DIRECTION 1: Substitute "image" for "screenshot" throughout the part of the entries that runs from their start through the line containing "[x=334, y=287]", keeping everything else the same. Leave the pictures out of your answer.

Aziz Sahmaoui & University of Gnawa Play a Rare US Show for Free at Lincoln Center by delarue

Aziz Sahmaoui & University of Gnawa’s 2011 album is a lot closer to the rai-rock of Rachid Taha than the hypnotically bouncy Berber trance music popularized by Hassan Hakmoun. Sahmaoui – former frontman of the wildly popular French-Middle Eastern group Orchestre Nationale de Barbes - and his band are playing Lincoln Center Out of Doors at 6:30 PM on Wednesday, July 31 on an excellent bill with shapeshifting desert blues collectives Tartit and Imharhan plus longtime Ali Farka Toure sideman Mamadou Kelly.

The crisp digital production of Sahmaoui’s album, which will no doubt be available at the merch table, separates everything carefully into its own place in the sonic picture: no doubt the band will sound more reckless and energetic onstage. Sahmaoui plays a museum’s worth of North African stringed instruments as well as acoustic and electric guitars, backed by multiple percussionists (and electric bass, when he isn’t playing the funky two-stringed bendir lute). The tracks intersperse spare, mantra-like traditional tunes within a mix of eclectic originals.

DIRECTION 2: Which acts does the concert preview name as performing on the Lincoln Center Out of Doors bill? List them.

RAW RECORDS:
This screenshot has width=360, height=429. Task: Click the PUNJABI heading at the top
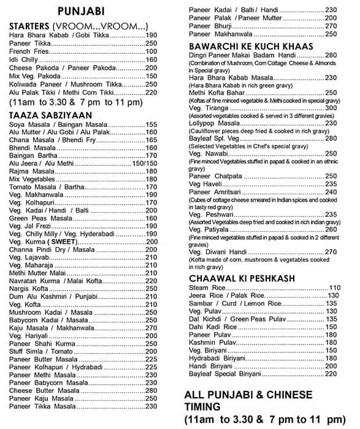[x=80, y=12]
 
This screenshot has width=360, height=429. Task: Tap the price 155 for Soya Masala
[x=151, y=124]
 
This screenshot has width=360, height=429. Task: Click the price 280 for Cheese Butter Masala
[x=151, y=390]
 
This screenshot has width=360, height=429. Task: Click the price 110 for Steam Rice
[x=334, y=287]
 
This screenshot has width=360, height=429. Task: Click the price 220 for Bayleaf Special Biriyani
[x=331, y=374]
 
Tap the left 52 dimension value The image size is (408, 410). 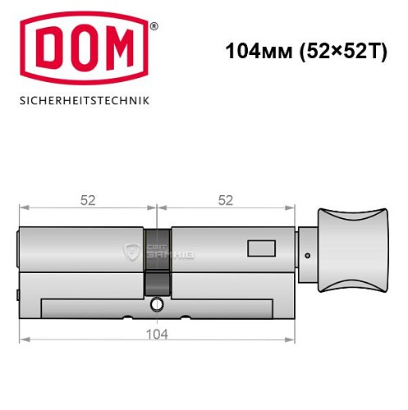tap(85, 199)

CORRECT RESPONSE 1:
This image has width=360, height=429. Task: Click the PUNJABI heading at the top
[x=80, y=12]
 
This image has width=360, height=429. Task: Tap the price 155 for Soya Masala
[x=151, y=124]
 
This image has width=360, height=429. Task: Click the price 280 for Cheese Butter Masala
[x=151, y=390]
 
This image has width=360, height=429. Task: Click the price 110 for Steam Rice
[x=334, y=287]

CORRECT RESPONSE 2:
- Aziz Sahmaoui & University of Gnawa
- Tartit
- Imharhan
- Mamadou Kelly